● WORK ITEM: Write out the stretch of lines below that begins at the line with "Image resolution: width=1431" and ends at the line with "Add a Color", including both, exactly as given and nothing more.

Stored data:
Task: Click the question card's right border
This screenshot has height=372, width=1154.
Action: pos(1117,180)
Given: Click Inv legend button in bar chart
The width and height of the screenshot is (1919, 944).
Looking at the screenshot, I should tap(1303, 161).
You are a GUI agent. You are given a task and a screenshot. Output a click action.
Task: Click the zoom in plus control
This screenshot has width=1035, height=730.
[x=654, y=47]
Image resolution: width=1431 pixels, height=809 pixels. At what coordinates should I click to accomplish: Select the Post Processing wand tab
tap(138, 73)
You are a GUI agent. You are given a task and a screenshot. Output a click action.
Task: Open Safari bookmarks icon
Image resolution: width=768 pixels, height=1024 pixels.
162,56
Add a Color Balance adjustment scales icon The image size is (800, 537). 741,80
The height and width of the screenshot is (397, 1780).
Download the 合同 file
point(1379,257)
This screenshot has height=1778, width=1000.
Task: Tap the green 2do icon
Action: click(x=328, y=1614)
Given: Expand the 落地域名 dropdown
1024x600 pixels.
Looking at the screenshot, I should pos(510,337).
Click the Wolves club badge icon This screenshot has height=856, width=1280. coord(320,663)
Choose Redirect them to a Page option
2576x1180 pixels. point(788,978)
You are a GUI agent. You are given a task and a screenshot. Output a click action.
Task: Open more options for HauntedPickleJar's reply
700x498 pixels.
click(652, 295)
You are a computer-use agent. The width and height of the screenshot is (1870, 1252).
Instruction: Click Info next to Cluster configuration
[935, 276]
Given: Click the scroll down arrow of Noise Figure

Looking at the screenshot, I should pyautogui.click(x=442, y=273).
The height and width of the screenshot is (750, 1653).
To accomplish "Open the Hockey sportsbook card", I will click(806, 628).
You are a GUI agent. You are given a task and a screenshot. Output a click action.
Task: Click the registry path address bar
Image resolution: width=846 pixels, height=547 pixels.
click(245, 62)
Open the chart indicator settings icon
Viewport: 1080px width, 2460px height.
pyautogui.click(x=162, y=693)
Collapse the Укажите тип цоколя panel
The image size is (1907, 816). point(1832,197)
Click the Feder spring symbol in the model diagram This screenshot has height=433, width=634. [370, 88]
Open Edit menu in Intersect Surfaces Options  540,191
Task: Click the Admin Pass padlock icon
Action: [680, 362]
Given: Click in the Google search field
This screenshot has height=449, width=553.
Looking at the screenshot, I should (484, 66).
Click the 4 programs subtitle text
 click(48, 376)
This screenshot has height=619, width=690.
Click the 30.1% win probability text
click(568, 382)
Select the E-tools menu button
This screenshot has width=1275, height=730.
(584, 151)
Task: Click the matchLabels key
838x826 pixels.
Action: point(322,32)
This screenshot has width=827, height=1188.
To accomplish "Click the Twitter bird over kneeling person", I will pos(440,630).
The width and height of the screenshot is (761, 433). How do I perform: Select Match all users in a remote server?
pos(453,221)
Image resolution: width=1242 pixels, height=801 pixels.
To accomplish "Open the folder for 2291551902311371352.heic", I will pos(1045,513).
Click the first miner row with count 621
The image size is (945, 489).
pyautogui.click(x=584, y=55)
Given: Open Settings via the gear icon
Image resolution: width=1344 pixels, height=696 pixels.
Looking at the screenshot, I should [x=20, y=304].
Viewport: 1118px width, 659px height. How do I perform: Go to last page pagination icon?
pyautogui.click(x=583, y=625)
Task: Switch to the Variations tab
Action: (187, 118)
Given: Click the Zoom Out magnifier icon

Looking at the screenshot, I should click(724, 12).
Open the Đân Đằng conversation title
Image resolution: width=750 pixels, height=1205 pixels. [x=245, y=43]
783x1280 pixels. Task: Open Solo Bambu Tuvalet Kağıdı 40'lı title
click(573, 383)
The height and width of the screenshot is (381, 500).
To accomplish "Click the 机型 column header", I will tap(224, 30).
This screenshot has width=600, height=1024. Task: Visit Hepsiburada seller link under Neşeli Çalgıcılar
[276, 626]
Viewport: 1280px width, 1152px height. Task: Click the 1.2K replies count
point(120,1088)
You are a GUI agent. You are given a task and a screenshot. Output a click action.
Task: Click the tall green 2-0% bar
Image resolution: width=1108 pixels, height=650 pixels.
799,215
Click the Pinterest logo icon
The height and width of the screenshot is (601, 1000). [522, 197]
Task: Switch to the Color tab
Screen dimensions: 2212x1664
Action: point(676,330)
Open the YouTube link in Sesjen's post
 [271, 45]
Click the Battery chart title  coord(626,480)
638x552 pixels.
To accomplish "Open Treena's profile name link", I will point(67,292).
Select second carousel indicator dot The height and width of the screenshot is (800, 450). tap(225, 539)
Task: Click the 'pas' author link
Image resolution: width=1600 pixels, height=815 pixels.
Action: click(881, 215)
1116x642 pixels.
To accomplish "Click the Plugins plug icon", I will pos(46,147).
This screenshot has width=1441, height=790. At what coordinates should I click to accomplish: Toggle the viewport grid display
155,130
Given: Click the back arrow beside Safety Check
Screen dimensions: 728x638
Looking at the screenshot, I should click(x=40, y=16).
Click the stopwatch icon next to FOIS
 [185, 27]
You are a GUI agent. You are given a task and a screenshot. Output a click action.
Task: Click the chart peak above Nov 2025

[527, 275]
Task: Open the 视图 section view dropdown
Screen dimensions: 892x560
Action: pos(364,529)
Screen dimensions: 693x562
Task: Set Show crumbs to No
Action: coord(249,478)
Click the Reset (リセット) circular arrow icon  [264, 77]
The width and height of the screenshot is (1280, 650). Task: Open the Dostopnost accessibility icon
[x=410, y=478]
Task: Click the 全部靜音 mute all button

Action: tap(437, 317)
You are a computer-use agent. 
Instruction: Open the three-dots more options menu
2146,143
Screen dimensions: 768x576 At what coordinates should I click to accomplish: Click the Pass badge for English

● EXERCISE OUTPUT:
Image resolution: width=1431 pixels, height=809 pixels. At what coordinates should I click to accomplish: Select the Post Processing wand tab
tap(138, 73)
You are a GUI agent. You are given a task and a screenshot. Output a click action.
Task: Open Safari bookmarks icon
Image resolution: width=768 pixels, height=1024 pixels.
162,56
Add a Color Balance adjustment scales icon The image size is (800, 537). 741,80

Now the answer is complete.